Stored data
────

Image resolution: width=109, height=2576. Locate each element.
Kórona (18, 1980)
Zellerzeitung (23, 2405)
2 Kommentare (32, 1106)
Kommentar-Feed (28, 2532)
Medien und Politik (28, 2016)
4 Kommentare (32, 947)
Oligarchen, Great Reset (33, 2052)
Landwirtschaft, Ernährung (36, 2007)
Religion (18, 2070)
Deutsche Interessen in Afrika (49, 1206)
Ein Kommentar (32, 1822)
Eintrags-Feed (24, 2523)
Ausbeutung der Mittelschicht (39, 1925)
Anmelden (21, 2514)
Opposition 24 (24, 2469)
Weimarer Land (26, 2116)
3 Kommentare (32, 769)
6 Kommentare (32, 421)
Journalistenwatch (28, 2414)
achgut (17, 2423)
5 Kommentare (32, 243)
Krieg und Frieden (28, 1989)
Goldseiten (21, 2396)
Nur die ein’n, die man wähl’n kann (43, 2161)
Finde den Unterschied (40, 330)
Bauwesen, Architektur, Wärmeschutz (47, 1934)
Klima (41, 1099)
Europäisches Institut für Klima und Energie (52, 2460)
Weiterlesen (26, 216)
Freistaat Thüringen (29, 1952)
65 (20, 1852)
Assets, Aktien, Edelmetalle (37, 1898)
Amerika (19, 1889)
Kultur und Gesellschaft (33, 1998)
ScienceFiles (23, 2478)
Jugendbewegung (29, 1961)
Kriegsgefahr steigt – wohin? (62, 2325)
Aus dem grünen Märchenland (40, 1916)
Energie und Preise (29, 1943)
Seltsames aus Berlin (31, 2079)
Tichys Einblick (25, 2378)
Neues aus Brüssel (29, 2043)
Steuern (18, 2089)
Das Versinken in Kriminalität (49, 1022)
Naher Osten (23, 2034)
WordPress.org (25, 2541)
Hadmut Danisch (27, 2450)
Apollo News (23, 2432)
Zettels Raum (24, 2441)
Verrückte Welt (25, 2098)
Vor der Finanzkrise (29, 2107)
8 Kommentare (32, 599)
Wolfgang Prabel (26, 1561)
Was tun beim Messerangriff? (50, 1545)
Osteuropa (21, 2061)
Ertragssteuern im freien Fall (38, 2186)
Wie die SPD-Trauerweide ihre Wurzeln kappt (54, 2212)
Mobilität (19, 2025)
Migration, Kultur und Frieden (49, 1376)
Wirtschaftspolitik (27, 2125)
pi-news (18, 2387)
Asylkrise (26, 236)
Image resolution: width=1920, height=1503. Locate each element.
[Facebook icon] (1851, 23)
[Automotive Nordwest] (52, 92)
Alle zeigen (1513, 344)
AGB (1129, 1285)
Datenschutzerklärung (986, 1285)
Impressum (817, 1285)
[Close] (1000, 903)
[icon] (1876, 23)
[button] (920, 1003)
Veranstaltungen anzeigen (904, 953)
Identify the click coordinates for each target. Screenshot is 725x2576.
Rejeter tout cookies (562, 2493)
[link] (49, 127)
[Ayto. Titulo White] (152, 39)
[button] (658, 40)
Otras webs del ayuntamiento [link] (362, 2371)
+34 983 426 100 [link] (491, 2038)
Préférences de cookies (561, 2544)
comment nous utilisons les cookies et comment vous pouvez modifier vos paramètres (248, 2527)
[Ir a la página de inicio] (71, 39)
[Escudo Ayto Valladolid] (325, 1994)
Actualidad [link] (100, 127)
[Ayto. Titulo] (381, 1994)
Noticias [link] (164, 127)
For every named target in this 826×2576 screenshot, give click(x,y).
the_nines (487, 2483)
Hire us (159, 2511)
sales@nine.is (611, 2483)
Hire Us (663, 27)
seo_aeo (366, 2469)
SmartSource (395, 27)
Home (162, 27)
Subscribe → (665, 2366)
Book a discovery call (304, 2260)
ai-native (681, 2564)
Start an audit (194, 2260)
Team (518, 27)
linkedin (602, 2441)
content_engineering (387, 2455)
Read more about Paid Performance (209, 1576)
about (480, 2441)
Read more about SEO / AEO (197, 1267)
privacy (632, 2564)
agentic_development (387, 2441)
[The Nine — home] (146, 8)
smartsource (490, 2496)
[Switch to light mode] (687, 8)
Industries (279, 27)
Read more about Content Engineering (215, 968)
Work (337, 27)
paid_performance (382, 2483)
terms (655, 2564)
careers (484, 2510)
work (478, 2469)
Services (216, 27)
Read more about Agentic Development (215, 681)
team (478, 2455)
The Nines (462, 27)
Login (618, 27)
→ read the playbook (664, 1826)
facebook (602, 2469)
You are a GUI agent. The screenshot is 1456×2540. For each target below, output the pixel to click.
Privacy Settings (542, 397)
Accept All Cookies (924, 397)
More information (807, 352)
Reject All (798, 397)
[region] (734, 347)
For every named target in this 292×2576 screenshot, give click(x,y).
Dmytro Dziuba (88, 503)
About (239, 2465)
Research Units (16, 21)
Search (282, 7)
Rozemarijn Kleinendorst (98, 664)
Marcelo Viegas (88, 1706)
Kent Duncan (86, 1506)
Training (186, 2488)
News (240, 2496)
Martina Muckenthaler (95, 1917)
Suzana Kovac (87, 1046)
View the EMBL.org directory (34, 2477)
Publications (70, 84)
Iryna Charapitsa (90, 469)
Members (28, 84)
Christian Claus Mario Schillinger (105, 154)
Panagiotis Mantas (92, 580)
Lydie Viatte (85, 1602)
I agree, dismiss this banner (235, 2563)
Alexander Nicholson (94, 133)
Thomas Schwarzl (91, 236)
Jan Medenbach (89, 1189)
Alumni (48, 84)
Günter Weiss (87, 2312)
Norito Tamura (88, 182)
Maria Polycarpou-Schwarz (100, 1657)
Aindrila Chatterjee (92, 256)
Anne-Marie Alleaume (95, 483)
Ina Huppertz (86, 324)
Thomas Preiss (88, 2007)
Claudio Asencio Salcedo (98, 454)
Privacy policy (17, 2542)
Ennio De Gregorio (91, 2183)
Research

────

- **ACTIVITY**
An exact transcription of all the records is required.

- **EXERCISE ANSWER**
Image resolution: width=109, height=2576. Locate each element.
Kórona (18, 1980)
Zellerzeitung (23, 2405)
2 Kommentare (32, 1106)
Kommentar-Feed (28, 2532)
Medien und Politik (28, 2016)
4 Kommentare (32, 947)
Oligarchen, Great Reset (33, 2052)
Landwirtschaft, Ernährung (36, 2007)
Religion (18, 2070)
Deutsche Interessen in Afrika (49, 1206)
Ein Kommentar (32, 1822)
Eintrags-Feed (24, 2523)
Ausbeutung der Mittelschicht (39, 1925)
Anmelden (21, 2514)
Opposition 24 (24, 2469)
Weimarer Land (26, 2116)
3 Kommentare (32, 769)
6 Kommentare (32, 421)
Journalistenwatch (28, 2414)
achgut (17, 2423)
5 Kommentare (32, 243)
Krieg und Frieden (28, 1989)
Goldseiten (21, 2396)
Nur die ein’n, die man wähl’n kann (43, 2161)
Finde den Unterschied (40, 330)
Bauwesen, Architektur, Wärmeschutz (47, 1934)
Klima (41, 1099)
Europäisches Institut für Klima und Energie (52, 2460)
Weiterlesen (26, 216)
Freistaat Thüringen (29, 1952)
65 (20, 1852)
Assets, Aktien, Edelmetalle (37, 1898)
Amerika (19, 1889)
Kultur und Gesellschaft (33, 1998)
ScienceFiles (23, 2478)
Jugendbewegung (29, 1961)
Kriegsgefahr steigt – wohin? (62, 2325)
Aus dem grünen Märchenland (40, 1916)
Energie und Preise (29, 1943)
Seltsames aus Berlin (31, 2079)
Tichys Einblick (25, 2378)
Neues aus Brüssel (29, 2043)
Steuern (18, 2089)
Das Versinken in Kriminalität (49, 1022)
Naher Osten (23, 2034)
WordPress.org (25, 2541)
Hadmut Danisch (27, 2450)
Apollo News (23, 2432)
Zettels Raum (24, 2441)
Verrückte Welt (25, 2098)
Vor der Finanzkrise (29, 2107)
8 Kommentare (32, 599)
Wolfgang Prabel (26, 1561)
Was tun beim Messerangriff? (50, 1545)
Osteuropa (21, 2061)
Ertragssteuern im freien Fall (38, 2186)
Wie die SPD-Trauerweide ihre Wurzeln kappt (54, 2212)
Mobilität (19, 2025)
Migration, Kultur und Frieden (49, 1376)
Wirtschaftspolitik (27, 2125)
pi-news (18, 2387)
Asylkrise (26, 236)
Image resolution: width=1920, height=1503. Locate each element.
[Facebook icon] (1851, 23)
[Automotive Nordwest] (52, 92)
Alle zeigen (1513, 344)
AGB (1129, 1285)
Datenschutzerklärung (986, 1285)
Impressum (817, 1285)
[Close] (1000, 903)
[icon] (1876, 23)
[button] (920, 1003)
Veranstaltungen anzeigen (904, 953)
Identify the click coordinates for each target. Screenshot is 725x2576.
Rejeter tout cookies (562, 2493)
[link] (49, 127)
[Ayto. Titulo White] (152, 39)
[button] (658, 40)
Otras webs del ayuntamiento [link] (362, 2371)
+34 983 426 100 [link] (491, 2038)
Préférences de cookies (561, 2544)
comment nous utilisons les cookies et comment vous pouvez modifier vos paramètres (248, 2527)
[Ir a la página de inicio] (71, 39)
[Escudo Ayto Valladolid] (325, 1994)
Actualidad [link] (100, 127)
[Ayto. Titulo] (381, 1994)
Noticias [link] (164, 127)
For every named target in this 826×2576 screenshot, give click(x,y).
the_nines (487, 2483)
Hire us (159, 2511)
sales@nine.is (611, 2483)
Hire Us (663, 27)
seo_aeo (366, 2469)
SmartSource (395, 27)
Home (162, 27)
Subscribe → (665, 2366)
Book a discovery call (304, 2260)
ai-native (681, 2564)
Start an audit (194, 2260)
Team (518, 27)
linkedin (602, 2441)
content_engineering (387, 2455)
Read more about Paid Performance (209, 1576)
about (480, 2441)
Read more about SEO / AEO (197, 1267)
privacy (632, 2564)
agentic_development (387, 2441)
[The Nine — home] (146, 8)
smartsource (490, 2496)
[Switch to light mode] (687, 8)
Industries (279, 27)
Read more about Content Engineering (215, 968)
Work (337, 27)
paid_performance (382, 2483)
terms (655, 2564)
careers (484, 2510)
work (478, 2469)
Services (216, 27)
Read more about Agentic Development (215, 681)
team (478, 2455)
The Nines (462, 27)
Login (618, 27)
→ read the playbook (664, 1826)
facebook (602, 2469)
You are a GUI agent. The screenshot is 1456×2540. For each target below, output the pixel to click.
Privacy Settings (542, 397)
Accept All Cookies (924, 397)
More information (807, 352)
Reject All (798, 397)
[region] (734, 347)
For every named target in this 292×2576 screenshot, give click(x,y).
Dmytro Dziuba (88, 503)
About (239, 2465)
Research Units (16, 21)
Search (282, 7)
Rozemarijn Kleinendorst (98, 664)
Marcelo Viegas (88, 1706)
Kent Duncan (86, 1506)
Training (186, 2488)
News (240, 2496)
Martina Muckenthaler (95, 1917)
Suzana Kovac (87, 1046)
View the EMBL.org directory (34, 2477)
Publications (70, 84)
Iryna Charapitsa (90, 469)
Members (28, 84)
Christian Claus Mario Schillinger (105, 154)
Panagiotis Mantas (92, 580)
Lydie Viatte (85, 1602)
I agree, dismiss this banner (235, 2563)
Alexander Nicholson (94, 133)
Thomas Schwarzl (91, 236)
Jan Medenbach (89, 1189)
Alumni (48, 84)
Günter Weiss (87, 2312)
Norito Tamura (88, 182)
Maria Polycarpou-Schwarz (100, 1657)
Aindrila Chatterjee (92, 256)
Anne-Marie Alleaume (95, 483)
Ina Huppertz (86, 324)
Thomas Preiss (88, 2007)
Claudio Asencio Salcedo (98, 454)
Privacy policy (17, 2542)
Ennio De Gregorio (91, 2183)
Research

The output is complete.